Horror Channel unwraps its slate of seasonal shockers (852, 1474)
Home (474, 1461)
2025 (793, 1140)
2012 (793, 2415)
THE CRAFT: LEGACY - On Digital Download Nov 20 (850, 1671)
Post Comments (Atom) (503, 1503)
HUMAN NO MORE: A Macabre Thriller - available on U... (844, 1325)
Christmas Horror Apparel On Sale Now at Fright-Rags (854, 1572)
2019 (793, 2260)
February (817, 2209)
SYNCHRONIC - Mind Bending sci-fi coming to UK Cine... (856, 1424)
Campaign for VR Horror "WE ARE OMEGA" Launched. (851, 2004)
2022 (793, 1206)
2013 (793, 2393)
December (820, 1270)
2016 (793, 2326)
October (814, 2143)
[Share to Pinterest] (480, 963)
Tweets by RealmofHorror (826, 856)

> **EXERCISE REQUIREMENTS**:
Exact retyping of every entry is required.

> **WRITTEN RESPONSE**:
Horror Channel unwraps its slate of seasonal shockers (852, 1474)
Home (474, 1461)
2025 (793, 1140)
2012 (793, 2415)
THE CRAFT: LEGACY - On Digital Download Nov 20 (850, 1671)
Post Comments (Atom) (503, 1503)
HUMAN NO MORE: A Macabre Thriller - available on U... (844, 1325)
Christmas Horror Apparel On Sale Now at Fright-Rags (854, 1572)
2019 (793, 2260)
February (817, 2209)
SYNCHRONIC - Mind Bending sci-fi coming to UK Cine... (856, 1424)
Campaign for VR Horror "WE ARE OMEGA" Launched. (851, 2004)
2022 (793, 1206)
2013 (793, 2393)
December (820, 1270)
2016 (793, 2326)
October (814, 2143)
[Share to Pinterest] (480, 963)
Tweets by RealmofHorror (826, 856)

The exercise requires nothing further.